Her dükkanın önünden geçerken ilginç bir şeyle karşılaşıyordu. Değişik bir yazı ile yazılmış levhalar çok dikkat çekiciydi, bunlar hat levhaları idi. Bazı dükkanlarda renk renk kağıtlar asılı idi camların arkasında, bazılarında ise birbirinden güzel kitap kapakları gözüne çarpıyordu. Fakat onun asıl görmek istediği bulut desenli, mermer desenli kağıtlardı.Önündeki tercüman, henüz kepenkleri açılmamış bir dükkanın önünde aniden durup, kapıyı şiddetle çalmaya başladı. Genç adamın kalbi heyecandan duracak gibiydi. Tercüman "İşte! Burası bayım" diyerek, kapıyı adeta yıkarcasına daha da şiddetle yumrukluyordu.Nihayet ahşap kapı yaşlı bir adam tarafından ardına kadar açıldı. Tercümanın ardından merakla içeriye girdi. Krallar ve soylu asilzadeler için en değerli hediye sayılan rengarenk, çeşit çeşit, bulut ve mermer desenli ebru kağıtları ile başbaşa idi artık.

Karlı bir kış günü, aylardan şubat, yıl 1587, Osmanlı'nın başkenti İstanbul'da, Beyazıt'ta kağıtçılar sokağında, o zamanın en ünlü ebru ustalarından birinin dükkanında idi genç seyyah. Bir yandan kendisine ikram edilen taze demlenmiş sıcacık çayı yudumlarken, bir yandan da gösterilen ebru kağıtlarına, kendinden geçmiş bir vaziyette, büyük bir hayranlıkla bakıyordu. Büyülenmiş gibiydi adeta. Herbiri birbirinden farklı, herbiri muhteşem ebru kağıtlarını adeta okşarcasına elleri arasında tutuyordu.

Tercümanın "Bir de şu ebrulara bak" demesiyle, yaşlı ustanın elinde tuttuğu ebrulara doğru çevirdi başını.Bu kez önüne uzatılan ebrular bambaşka idi. Daha önce gördüklerine hiç benzemiyorlardı. Zeminleri boş olarak bırakılmış (ebrulanmamış) değişik çalışmalardı bunlar. Hepsi olağanüstü güzellikte idi. İstanbul'da bu tür ebru yapan bir, iki ustanın dışında kimsenin olmadığını öğrenince Tercümandan, bu ebruların ileride daha çok değerleneceğini tahmin etmek zor olmadı onun için.Ustanın elindeki bu tür ebruların tamamını satın aldı. Kalan parasıyla da diğer ebrulardan satın aldı. Dönüş yolculuğunu yaya olarak yapmayı göze alarak neredeyse seyahat için biriktirdiği tüm parasını ebru icin harcamış oldu.

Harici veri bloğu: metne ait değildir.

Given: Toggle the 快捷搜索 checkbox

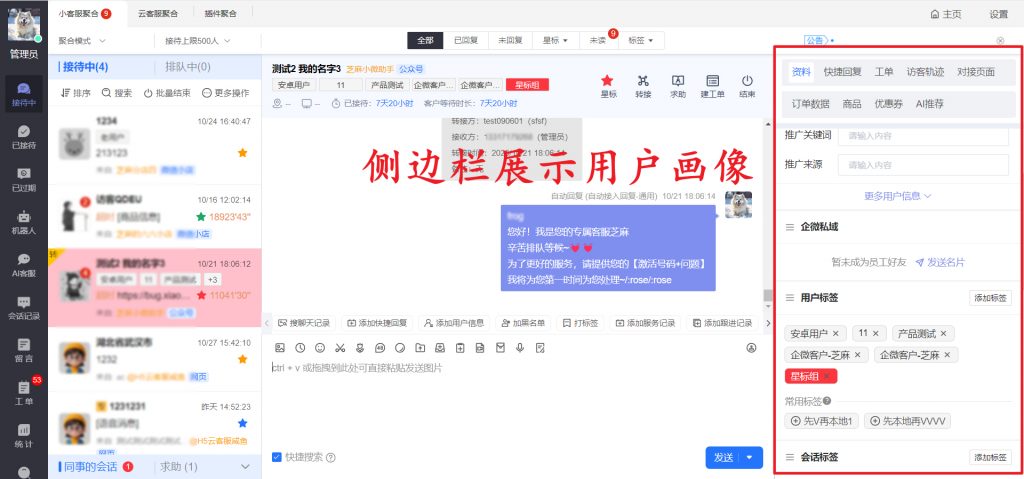Looking at the screenshot, I should (277, 457).
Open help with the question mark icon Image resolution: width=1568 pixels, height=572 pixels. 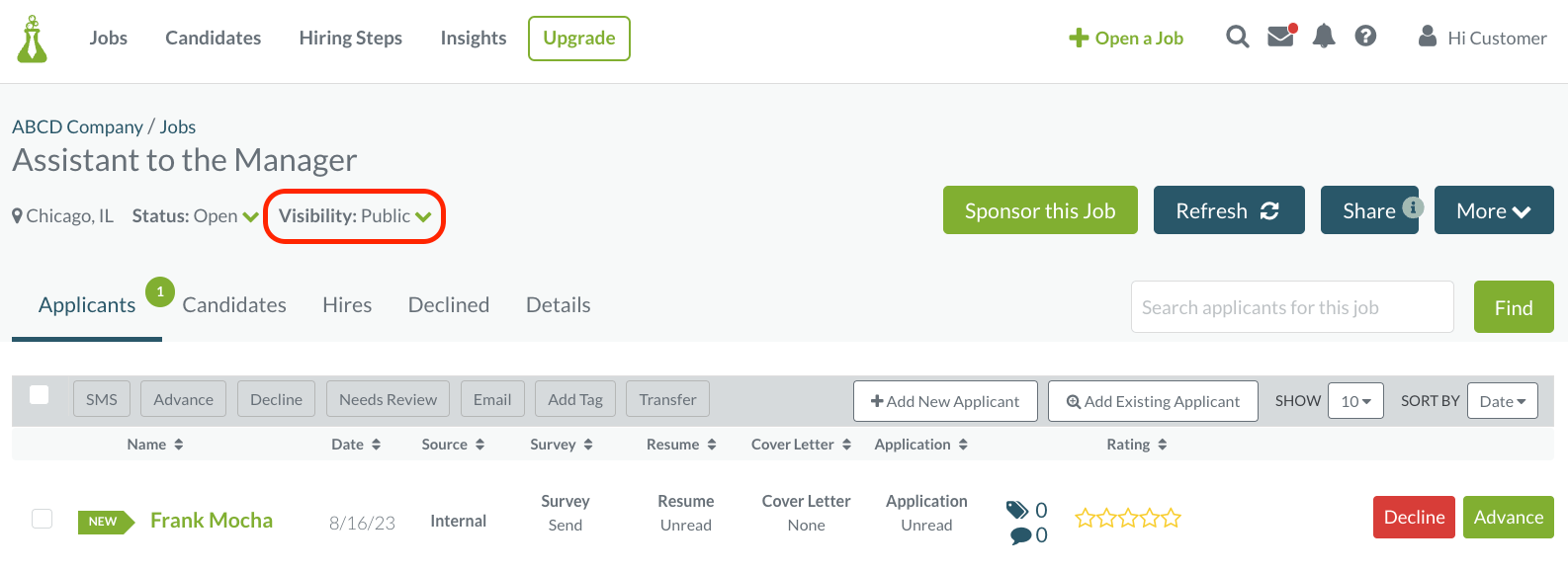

Parasız kalmak onun için artık hiç önemli değildi, çünkü elinde önemli bir ebru kolleksiyonu vardı, ve bu ebru kolleksiyonu onu tarihin karanlıklarında unutulmuş bir gezgin olmaktan çıkartarak, ismini ölümsüzler arasına yazdıracaktı birgün. Bu genç gezgin Wertheim'lı Hans Schumacher idi ve 1587 yılında İstanbul'dan satın aldığı ebrulardan olusan kolleksiyon Schumacher albümü olarak tarihteki yerini asırlar önce almıştı bile.

Değerli okuyucular, bir ebru albümünün öyküsünü kısaca bir film gibi gözünüzde canlandırmaya çalışırken, burada asıl unutulmaması gereken alçak gönüllülüğünden eserlerine imza koymayan ebru ustası aslında bu hikayenin gerçek kahramanıdır.O ustanın ölümsüz eserleri olmasaydı, Wertheim'lı Hans Schumacher adını belki de hiç kimse bir daha duymayacaktı. Bu genç gezginin talihi yaver gitmiş, ustasının adıyla anılması gereken ebru eserler, ne acıdır ki kolleksiyonu satın alanın adıyla tarihe geçmişti.

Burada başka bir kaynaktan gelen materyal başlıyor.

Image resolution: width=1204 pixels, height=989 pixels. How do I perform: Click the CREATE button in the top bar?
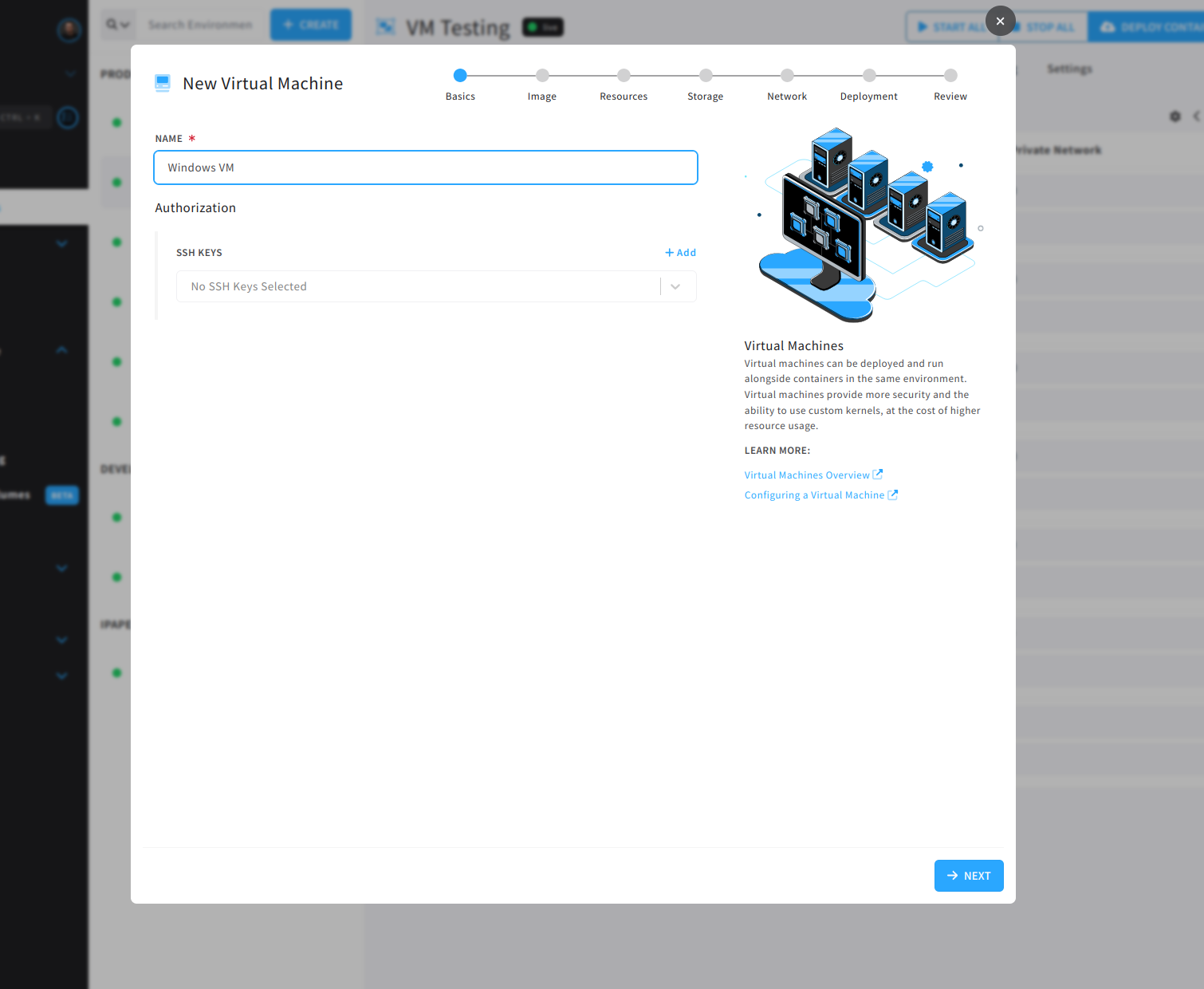click(310, 24)

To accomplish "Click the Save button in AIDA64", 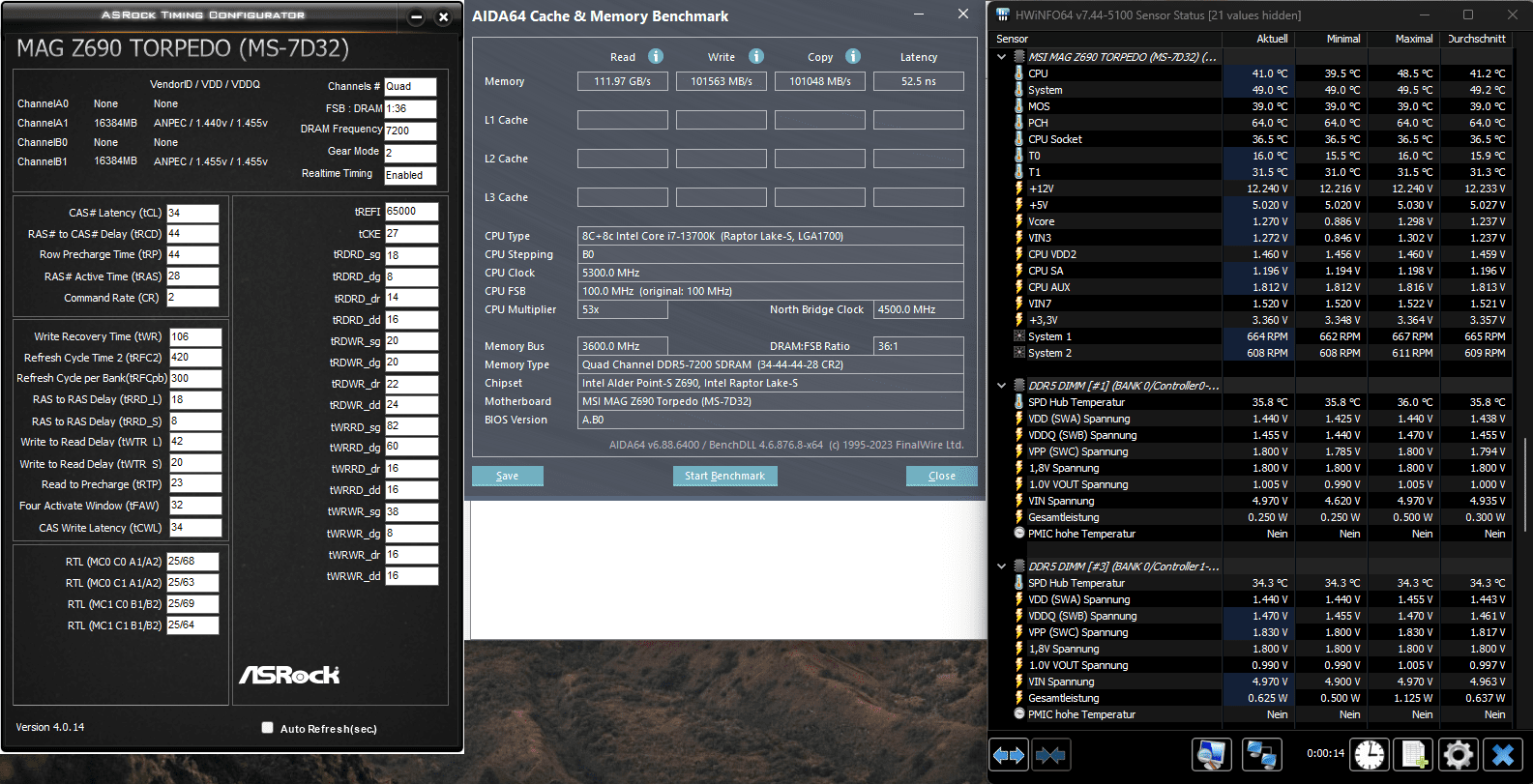I will point(507,476).
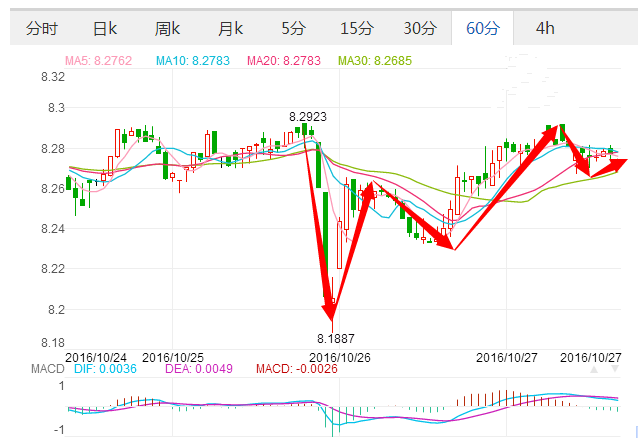This screenshot has height=438, width=638.
Task: Select the 15分 interval tab
Action: click(356, 28)
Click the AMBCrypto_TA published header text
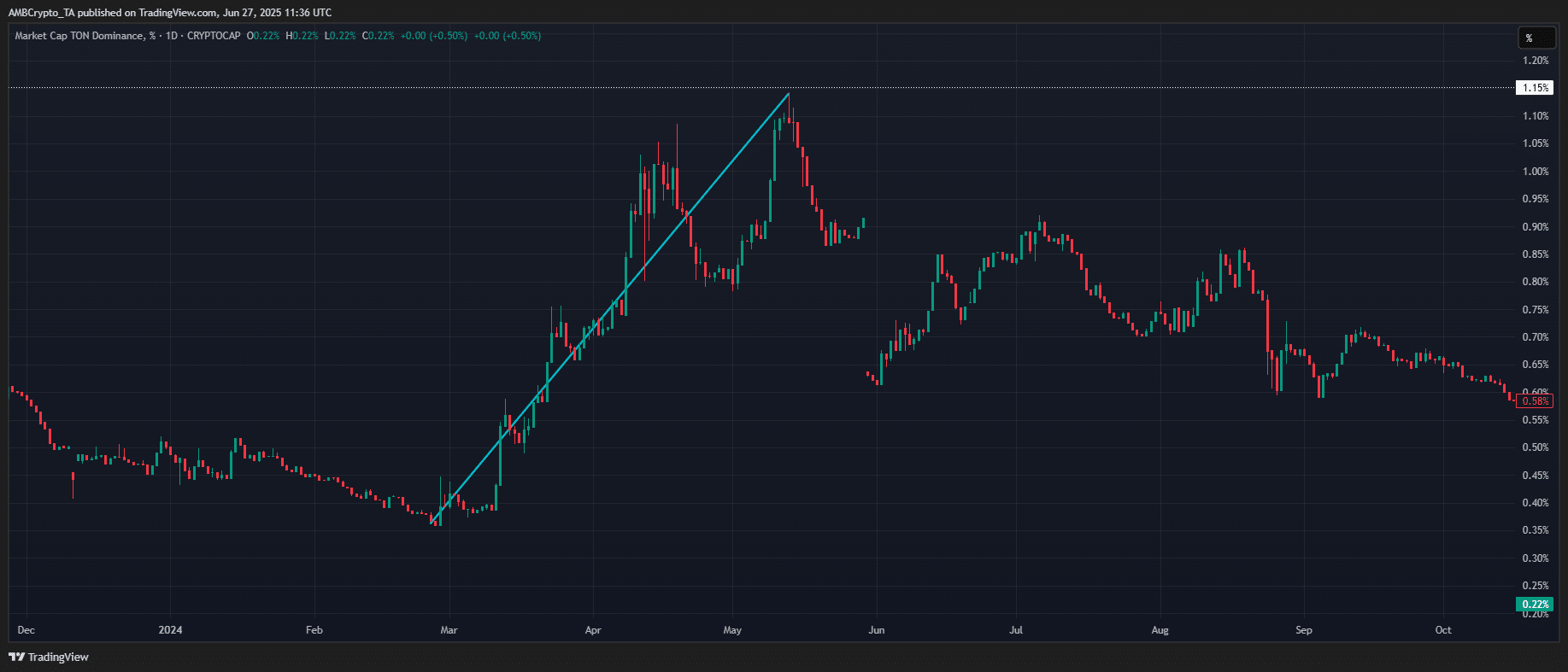Viewport: 1568px width, 672px height. coord(169,13)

Bu teknik o zamana kadar görülmemiş farklı bir teknikti. Muhtemelen yanındaki atelyede çalışan kaa'tı sanatçısı kapı komşusundan yada karşı sırasındaki bir başka kaa'tı sanatçısı arkadaşının çalışmalarından bazı fikirler edinerek, hatta onların kitaplara yapıştırmak üzere kesip çıkardıkları kalıplardan arta kalanları kullanarak bazı denemeler yapmıştı bu usta. Onların kullandıkları malzemelerden yararlanarak ebru teknesine yatıracağı kağıda arkadaşlarından aldığı çeşitli geometrik kağit şablonları yapıştırarak zemini boş bırakılmış ilk figuratif ebruları yapmayı başarmıştı.

O yıllarda İstanbul'dan satın alınarak, ciltlenip Avrupa'da üst düzey kişilere hediye edilen tüm albümlerde hem ebru eserlerin, hem de kaa'tı sanatı eserlerinin bir arada bulunması bu iki sanatın içiçe bir çalışma ortamı içinde icra edildiğinin en güçlü belgesidir.

Metropolitan Museum of Art - Newyork;
Boston Museum of Fine Arts - Boston;
Fogg Art Museum - Cambridge;
Pierpont Morgan Library - Newyork;
National Library - Paris
Müze ve kütüphanelerinde 1572 - 1650 yıllarında yapıldığı sanılan toplam 20 kadar figüratif ebru eser bulunmaktadır. Bu müzelerde büyük bir özenle korunan ve paha biçilemeyen bu eserlerden bazılarını, muhtemelen anlatmaya çalıştığımız ebru ustası veya onun atelyesinden yetişmiş bir başka usta yapmış olmalıdır.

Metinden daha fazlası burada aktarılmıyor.